Amyloid biomarkers in Alzheimer's disease.

Author information

1
Clinical Neurochemistry Laboratory, Institute of Neuroscience and Physiology, The Sahlgrenska Academy at University of Gothenburg, Mölndal, Sweden; The Torsten Söderberg Professorship at the Royal Swedish Academy of Sciences.
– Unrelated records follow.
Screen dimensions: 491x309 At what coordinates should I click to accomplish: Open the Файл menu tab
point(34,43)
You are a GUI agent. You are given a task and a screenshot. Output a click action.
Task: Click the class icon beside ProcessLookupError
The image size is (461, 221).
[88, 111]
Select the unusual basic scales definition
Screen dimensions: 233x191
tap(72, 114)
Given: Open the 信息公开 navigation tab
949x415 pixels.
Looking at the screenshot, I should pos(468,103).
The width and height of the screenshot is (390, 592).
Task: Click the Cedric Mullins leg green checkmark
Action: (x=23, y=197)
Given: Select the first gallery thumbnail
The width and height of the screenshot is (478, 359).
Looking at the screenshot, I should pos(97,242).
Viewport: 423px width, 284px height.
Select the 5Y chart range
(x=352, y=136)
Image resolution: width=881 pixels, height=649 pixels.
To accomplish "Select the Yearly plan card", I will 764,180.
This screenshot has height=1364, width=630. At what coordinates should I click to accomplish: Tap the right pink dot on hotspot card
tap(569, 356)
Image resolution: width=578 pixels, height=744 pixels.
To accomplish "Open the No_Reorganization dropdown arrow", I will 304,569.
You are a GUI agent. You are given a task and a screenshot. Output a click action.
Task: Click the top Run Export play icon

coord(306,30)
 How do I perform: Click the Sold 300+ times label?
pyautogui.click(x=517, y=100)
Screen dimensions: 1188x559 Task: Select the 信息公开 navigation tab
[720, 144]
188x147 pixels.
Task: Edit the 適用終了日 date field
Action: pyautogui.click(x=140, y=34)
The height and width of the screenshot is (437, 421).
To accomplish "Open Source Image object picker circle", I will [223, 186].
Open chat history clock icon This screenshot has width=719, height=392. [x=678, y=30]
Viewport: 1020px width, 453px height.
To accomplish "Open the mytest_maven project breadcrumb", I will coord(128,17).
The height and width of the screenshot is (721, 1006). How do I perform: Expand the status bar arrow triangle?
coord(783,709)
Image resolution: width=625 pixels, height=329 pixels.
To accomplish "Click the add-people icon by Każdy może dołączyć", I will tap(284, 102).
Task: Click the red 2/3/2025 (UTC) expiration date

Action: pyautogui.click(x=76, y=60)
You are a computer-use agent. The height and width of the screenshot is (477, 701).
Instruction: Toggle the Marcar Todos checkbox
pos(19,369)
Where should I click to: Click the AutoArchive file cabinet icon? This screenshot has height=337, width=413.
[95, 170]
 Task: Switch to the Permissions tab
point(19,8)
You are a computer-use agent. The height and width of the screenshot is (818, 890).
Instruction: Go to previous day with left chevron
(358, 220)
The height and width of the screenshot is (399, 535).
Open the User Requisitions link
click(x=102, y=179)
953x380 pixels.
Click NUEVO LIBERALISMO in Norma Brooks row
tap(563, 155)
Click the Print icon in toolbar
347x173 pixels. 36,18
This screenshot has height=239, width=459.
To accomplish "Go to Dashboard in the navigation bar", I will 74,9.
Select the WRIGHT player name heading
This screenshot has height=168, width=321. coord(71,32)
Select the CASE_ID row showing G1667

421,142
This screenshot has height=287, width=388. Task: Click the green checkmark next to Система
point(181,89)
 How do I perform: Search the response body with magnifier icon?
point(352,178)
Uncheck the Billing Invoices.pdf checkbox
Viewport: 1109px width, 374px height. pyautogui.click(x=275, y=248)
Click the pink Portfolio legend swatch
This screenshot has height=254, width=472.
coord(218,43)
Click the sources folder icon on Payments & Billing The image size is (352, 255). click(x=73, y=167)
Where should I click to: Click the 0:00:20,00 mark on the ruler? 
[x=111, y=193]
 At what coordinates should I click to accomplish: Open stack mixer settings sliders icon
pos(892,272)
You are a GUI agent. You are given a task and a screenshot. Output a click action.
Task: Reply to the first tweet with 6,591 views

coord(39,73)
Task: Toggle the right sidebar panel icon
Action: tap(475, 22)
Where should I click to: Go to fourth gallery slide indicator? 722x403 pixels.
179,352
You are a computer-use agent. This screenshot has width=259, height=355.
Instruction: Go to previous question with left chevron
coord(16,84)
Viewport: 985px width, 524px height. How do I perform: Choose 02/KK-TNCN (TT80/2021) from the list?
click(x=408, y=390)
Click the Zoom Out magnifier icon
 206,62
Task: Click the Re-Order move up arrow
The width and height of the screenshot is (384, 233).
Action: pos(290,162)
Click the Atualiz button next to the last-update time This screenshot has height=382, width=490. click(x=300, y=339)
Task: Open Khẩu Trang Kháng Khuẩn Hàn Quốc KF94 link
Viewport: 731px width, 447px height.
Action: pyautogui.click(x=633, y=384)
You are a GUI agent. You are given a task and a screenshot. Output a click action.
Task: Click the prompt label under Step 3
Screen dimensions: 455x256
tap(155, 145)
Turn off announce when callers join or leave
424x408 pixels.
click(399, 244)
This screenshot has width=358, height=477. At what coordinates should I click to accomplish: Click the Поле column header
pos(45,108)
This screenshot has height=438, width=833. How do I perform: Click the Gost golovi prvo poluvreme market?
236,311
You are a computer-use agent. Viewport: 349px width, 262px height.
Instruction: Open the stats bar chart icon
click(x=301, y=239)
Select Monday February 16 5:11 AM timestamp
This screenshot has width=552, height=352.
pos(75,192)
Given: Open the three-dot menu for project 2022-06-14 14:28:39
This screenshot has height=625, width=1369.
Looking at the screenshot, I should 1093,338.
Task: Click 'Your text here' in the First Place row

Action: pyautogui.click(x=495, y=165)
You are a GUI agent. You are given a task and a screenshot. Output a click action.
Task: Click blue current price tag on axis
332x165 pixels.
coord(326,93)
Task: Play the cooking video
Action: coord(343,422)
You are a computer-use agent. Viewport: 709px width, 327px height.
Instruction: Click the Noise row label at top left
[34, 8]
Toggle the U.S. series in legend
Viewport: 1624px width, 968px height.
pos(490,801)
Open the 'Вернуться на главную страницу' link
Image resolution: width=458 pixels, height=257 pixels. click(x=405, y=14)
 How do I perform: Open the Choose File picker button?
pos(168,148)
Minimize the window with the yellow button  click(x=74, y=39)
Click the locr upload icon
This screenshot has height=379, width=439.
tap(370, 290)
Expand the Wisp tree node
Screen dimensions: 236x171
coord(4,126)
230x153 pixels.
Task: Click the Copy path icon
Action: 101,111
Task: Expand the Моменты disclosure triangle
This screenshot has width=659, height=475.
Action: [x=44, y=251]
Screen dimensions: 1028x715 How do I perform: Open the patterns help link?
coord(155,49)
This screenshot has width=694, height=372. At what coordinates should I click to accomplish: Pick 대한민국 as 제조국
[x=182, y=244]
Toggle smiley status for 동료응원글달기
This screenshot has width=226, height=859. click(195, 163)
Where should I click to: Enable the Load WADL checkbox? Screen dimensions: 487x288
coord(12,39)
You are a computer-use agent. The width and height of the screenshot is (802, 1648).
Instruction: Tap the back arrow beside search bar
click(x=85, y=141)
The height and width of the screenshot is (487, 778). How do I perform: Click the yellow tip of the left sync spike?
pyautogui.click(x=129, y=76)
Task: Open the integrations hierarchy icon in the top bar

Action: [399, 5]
Electronic address: kaj.blennow@neuro.gu.se.
2
Clinical Neurochemistry Laboratory, Institute of Neuroscience and Physiology, The Sahlgrenska Academy at University of Gothenburg, Mölndal, Sweden; Department of Veterans Affairs Medical Center, Center for Imaging of Neurodegenerative Diseases, San Francisco, CA, USA; Department of Radiology and Biomedical Imaging, University of California, San Francisco, CA, USA.
3
Helen Wills Neuroscience Institute, University of California, Berkeley, CA, USA; Department of Clinical Neuroscience and Rehabilitation, University of Gothenburg, Gothenburg, Sweden.
4
Department of Clinical Sciences, Lund University, Lund, Sweden; Clinical Memory Research unit, Clinical Sciences, Lund University, Lund, Sweden.
5
Clinical Neurochemistry Laboratory, Institute of Neuroscience and Physiology, The Sahlgrenska Academy at University of Gothenburg, Mölndal, Sweden; UCL Institute of Neurology, Queen Square, London, UK.

Abstract

Aggregation of amyloid-β (Aβ) into oligomers, fibrils, and plaques is central in the molecular pathogenesis of Alzheimer's disease (AD), and is the main focus of AD drug development. Biomarkers to monitor Aβ metabolism and aggregation directly in patients are important for further detailed study of the involvement of Aβ in disease pathogenesis and to monitor the biochemical effect of drugs targeting Aβ in clinical trials. Furthermore, if anti-Aβ disease-modifying drugs prove to be effective clinically, amyloid biomarkers will be of special value in the clinic to identify patients with brain amyloid deposition at risk for progression to AD dementia, to enable initiation of treatment before neurodegeneration is too severe, and to monitor drug effects on Aβ metabolism or pathology to guide dosage. Two types of amyloid biomarker have been developed: Aβ-binding ligands for use in positron emission tomography (PET) and assays to measure Aβ42 in cerebrospinal fluid (CSF). In this review, we present the rationales behind these biomarkers and compare their ability to measure Aβ plaque load in the brain. We also review possible shortcomings and the need of standardization of both biomarkers, as well as their implementation in the clinic.

KEYWORDS:

Alzheimer's disease; biomarker; cerebrospinal fluid; positron emission tomography (PET); β-amyloid (Aβ)

PMID:
25840462
DOI:
10.1016/j.tips.2015.03.002
[Indexed for MEDLINE]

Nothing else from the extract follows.